I think that the proponents of Agile methods have done a really good work in defining new processes and convincing us that BDUF is a bad idea. However, I do not think the question above has received enough attention.
Agile Design
Besides the Agile manifesto, there are also 12 principles that may help guide us in the definition of what are the characteristics of an Agile design:
“Welcome changing requirements, even late in development. Agile processes harness change for the customer’s competitive advantage.”
“Continuous attention to technical excellence and good design enhances agility.”
Therefore real agility, or the capacity to cope with changing requirements, can only be achieved through investment in high-quality designs. In other words, the design must be change-resilient as much as the development process is change-resilient. Trying to deal with constant changes through a simplistic design is the most common cause of technical debt and continuous refactoring.
I believe that change-resilient systems must be planned to be adaptable. This means that the design should incorporate degrees of freedom, focusing on low coupling and high cohesion. These degrees of freedom do not necessarily introduce more complexity in the design. Actually, they often are the most effective way to defer decisions until the last responsible moment.
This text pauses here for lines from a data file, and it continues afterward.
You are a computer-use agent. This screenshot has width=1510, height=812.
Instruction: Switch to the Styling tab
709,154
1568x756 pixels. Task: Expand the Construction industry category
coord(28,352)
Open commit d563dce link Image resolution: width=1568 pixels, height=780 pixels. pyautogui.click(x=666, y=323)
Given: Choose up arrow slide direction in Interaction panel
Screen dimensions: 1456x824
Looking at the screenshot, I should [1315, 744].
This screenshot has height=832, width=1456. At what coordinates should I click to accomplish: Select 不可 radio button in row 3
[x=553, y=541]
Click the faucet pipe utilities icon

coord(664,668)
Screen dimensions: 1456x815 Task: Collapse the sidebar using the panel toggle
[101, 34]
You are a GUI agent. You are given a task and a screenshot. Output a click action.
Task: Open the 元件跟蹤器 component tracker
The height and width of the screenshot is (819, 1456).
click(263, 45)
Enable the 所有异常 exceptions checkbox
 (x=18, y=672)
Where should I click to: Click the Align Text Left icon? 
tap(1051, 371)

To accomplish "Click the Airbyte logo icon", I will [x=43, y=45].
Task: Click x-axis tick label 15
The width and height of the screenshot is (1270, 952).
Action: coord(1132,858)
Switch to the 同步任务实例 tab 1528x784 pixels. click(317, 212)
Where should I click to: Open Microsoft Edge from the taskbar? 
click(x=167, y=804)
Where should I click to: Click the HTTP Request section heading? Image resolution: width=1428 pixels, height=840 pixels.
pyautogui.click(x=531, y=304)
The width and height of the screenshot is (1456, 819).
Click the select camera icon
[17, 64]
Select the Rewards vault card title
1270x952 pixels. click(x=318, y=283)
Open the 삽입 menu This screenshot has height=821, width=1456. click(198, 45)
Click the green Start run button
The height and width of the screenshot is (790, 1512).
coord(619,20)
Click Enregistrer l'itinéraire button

The Last Responsible Moment (LRM) is a lean development concept defined as:
“A strategy of not making a premature decision but instead delaying commitment and keeping important and irreversible decisions open until the cost of not making a decision becomes greater than the cost of making a decision.”
How do you defer a design decision until the last responsible moment? The answer is that you must introduce a placeholder, an abstraction that represents the module that will be implemented in the future. The introduction of this abstraction represents an additional degree of freedom, and it allows the rest of the system to be developed as if the specific decision was already made.
When the design is adaptable, the changing requirements may be implemented through new versions of existing components, without the need to change the relationships among these components. A specific component is the realization of a low-level design decision, but the high-level abstractions are stable. Thus, there is no need to refactor the system: the components may evolve independently of each other.
Adaptable Design Up Front (ADUF) is an approach that promotes change-resilience through the introduction of degrees of freedom in software design. I explain and discuss the ADUF approach extensively in several of my previous posts.
In Summary
Agile software development has focused mostly on the definition of new processes to cope with continuously changing requirements. However the processes are not enough, it is necessary to devise new software design approaches to produce systems that are indeed change-resilient. Adaptable Design Up Front is one such approach based on the introduction of degrees of freedom in software design.